## BEGIN PROVIDED MATERIAL
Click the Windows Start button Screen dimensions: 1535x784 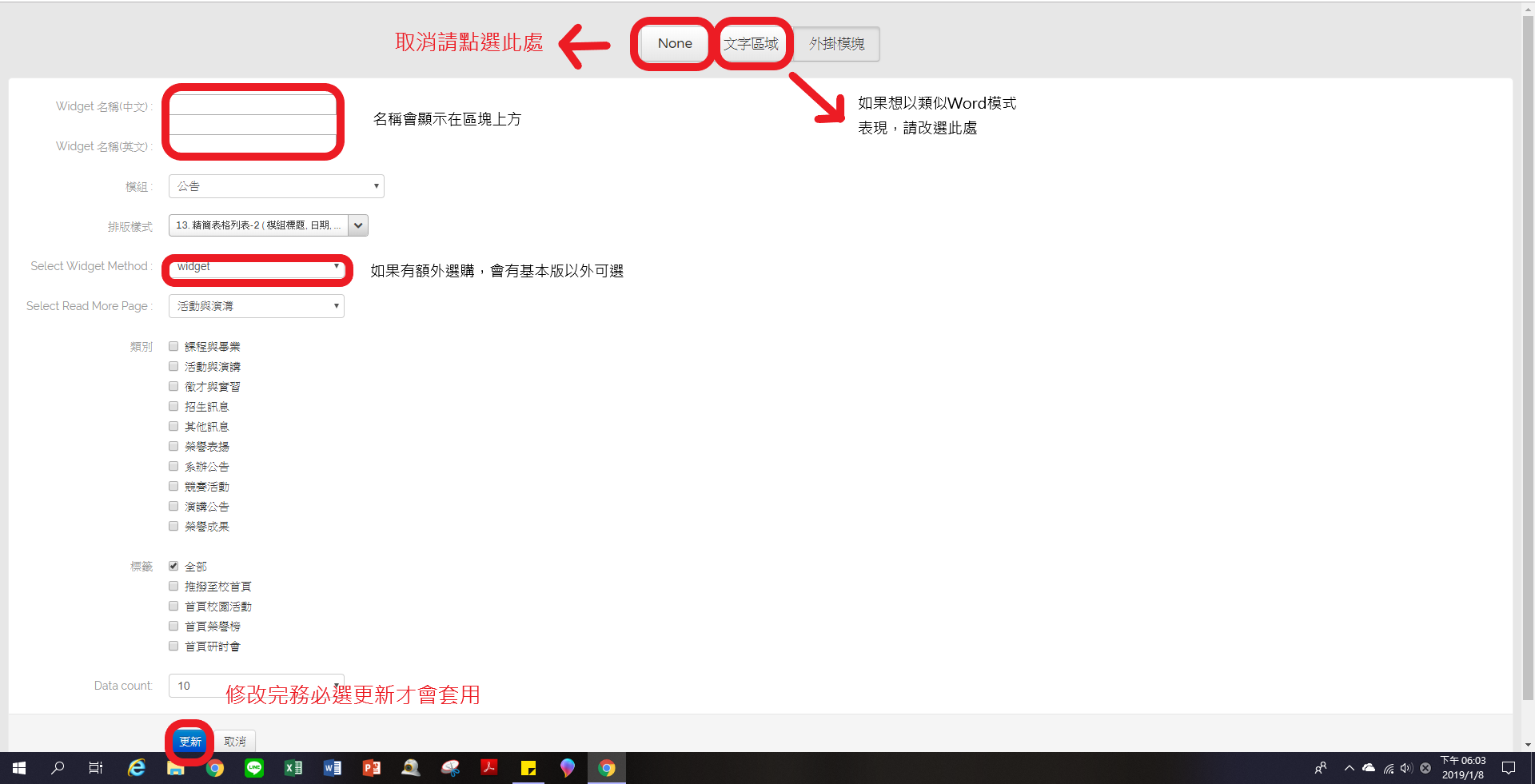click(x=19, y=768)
## END PROVIDED MATERIAL
## BEGIN PROVIDED MATERIAL
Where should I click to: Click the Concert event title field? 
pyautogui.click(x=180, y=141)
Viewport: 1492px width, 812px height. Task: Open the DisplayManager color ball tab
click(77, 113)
## END PROVIDED MATERIAL
## BEGIN PROVIDED MATERIAL
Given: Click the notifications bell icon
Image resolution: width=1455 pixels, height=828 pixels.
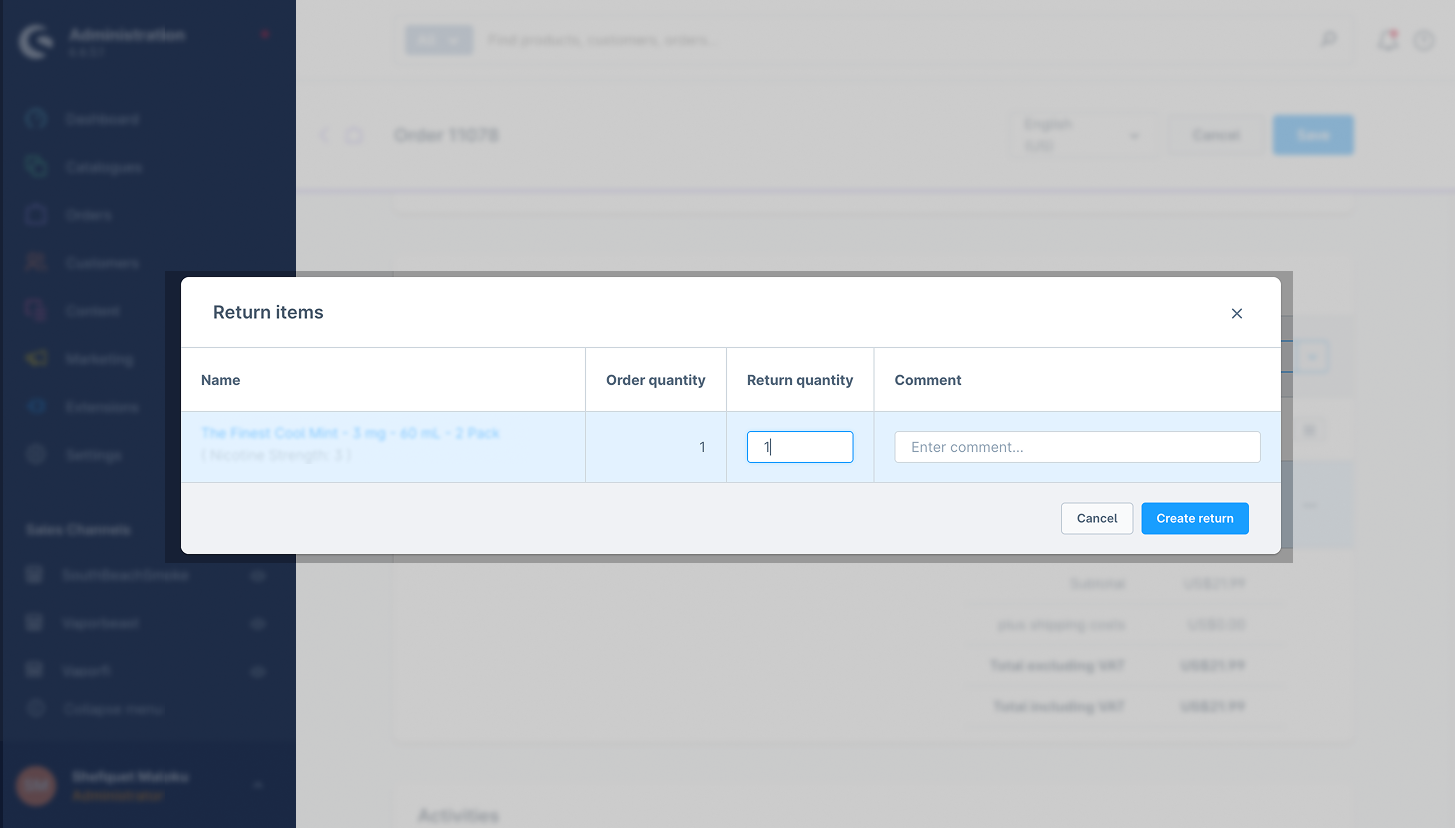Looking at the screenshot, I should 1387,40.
## END PROVIDED MATERIAL
» GIVEN REQUEST:
Copy out the entries word for word, starting at the line containing "Viewport: 1492px width, 812px" and ending at the line containing "click(77, 113)".

» RESPONSE TO THE TASK:
Viewport: 1492px width, 812px height. Task: Open the DisplayManager color ball tab
click(77, 113)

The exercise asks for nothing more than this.